El movimiento se detuvo, como si el cachivache notara su presencia. La boquilla giró hacia él y una bruma le mojó los pantalones.

¿Qué era aquello?

El aparato pareció perder interés y se adentró en la oscuridad, arrojando más líquido oloroso en su avance. Malone se asomó a la barandilla y divisó otro artilugio aparcado junto a una vitrina en el piso de abajo.

Aquello le daba mala espina.

Tenía que marcharse. El hedor empezaba a revolverle el estómago.

Entonces, el aparato dejó de moverse y él percibió un sonido nuevo.

Hacía dos años, antes de que se divorciara, dejara de trabajar para el gobierno y se mudara de repente a Copenhague, cuando vivía en Atlanta, se había gastado unos cientos de dólares en una barbacoa de acero inoxidable. El utensilio tenía un botón rojo que, al pulsarlo, encendía una llama de gas. Recordaba el sonido que hacía el dispositivo de encendido cada vez que se apretaba el botón.

El mismo clic que estaba oyendo en ese mismo instante.

Saltaron chispas.

El suelo cobró vida, primero de un amarillo intenso, luego anaranjado oscuro, finalmente decidiéndose por un azul claro a medida que las llamas se extendían, devorando la madera. Al mismo tiempo, otras llamas treparon por las paredes. La temperatura subió de prisa, y él levantó un brazo para protegerse el rostro. El techo se unió a la conflagración y, en menos de quince segundos, la segunda planta ardía por completo.

Los aspersores de los detectores de humo se activaron.

Malone bajó parte de la escalera para esperar a que se apagara el fuego.

Pero entonces reparó en algo: el agua avivaba las llamas.

De pronto el cachivache que había desencadenado el desastre se desintegró en un silencioso abrir y cerrar de ojos, las llamas saliendo despedidas en todas las direcciones, como olas en busca de la orilla.

Una bola de fuego subió hasta el techo y pareció ser bien recibida por el agua. El vapor espesó el aire llenándolo no de humo, sino de una sustancia química que lo mareó.

Bajó los peldaños de dos en dos. Otro silbido recorrió la segunda planta, seguido de dos más.
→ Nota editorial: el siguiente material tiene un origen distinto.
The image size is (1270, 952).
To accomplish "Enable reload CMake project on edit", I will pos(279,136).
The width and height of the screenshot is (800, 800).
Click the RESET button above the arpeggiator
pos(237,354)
El cristal se hizo añicos, algo se estrelló.

Malone echó a correr hacia la parte delantera del edificio.

El otro artilugio, antes inactivo, revivió y comenzó a esquivar las vitrinas del primer piso, vomitando más aerosol al aire abrasador.
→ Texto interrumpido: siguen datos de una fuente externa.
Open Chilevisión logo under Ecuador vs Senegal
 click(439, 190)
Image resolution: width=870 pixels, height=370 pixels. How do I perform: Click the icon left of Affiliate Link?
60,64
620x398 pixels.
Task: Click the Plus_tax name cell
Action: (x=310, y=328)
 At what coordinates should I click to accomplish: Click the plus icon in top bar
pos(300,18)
Tenía que salir de allí, pero la puerta principal se abría hacia adentro. Bastidor metálico, madera gruesa. No había forma de abrirla de una patada. Vio que el fuego devoraba la escalera, consumiendo cada peldaño, como si el demonio bajara a saludarlo. Hasta el mismísimo cromo era engullido.

Su respiración se volvió trabajosa debido a la bruma química y a un oxígeno que desaparecía rápidamente. Alguien llamaría a los bomberos, no cabía duda, pero a él no le serviría de mucho. Si una chispa tocaba sus empapadas ropas…

El fuego llegó al arranque de la escalera.

A tres metros de distancia de donde él se encontraba.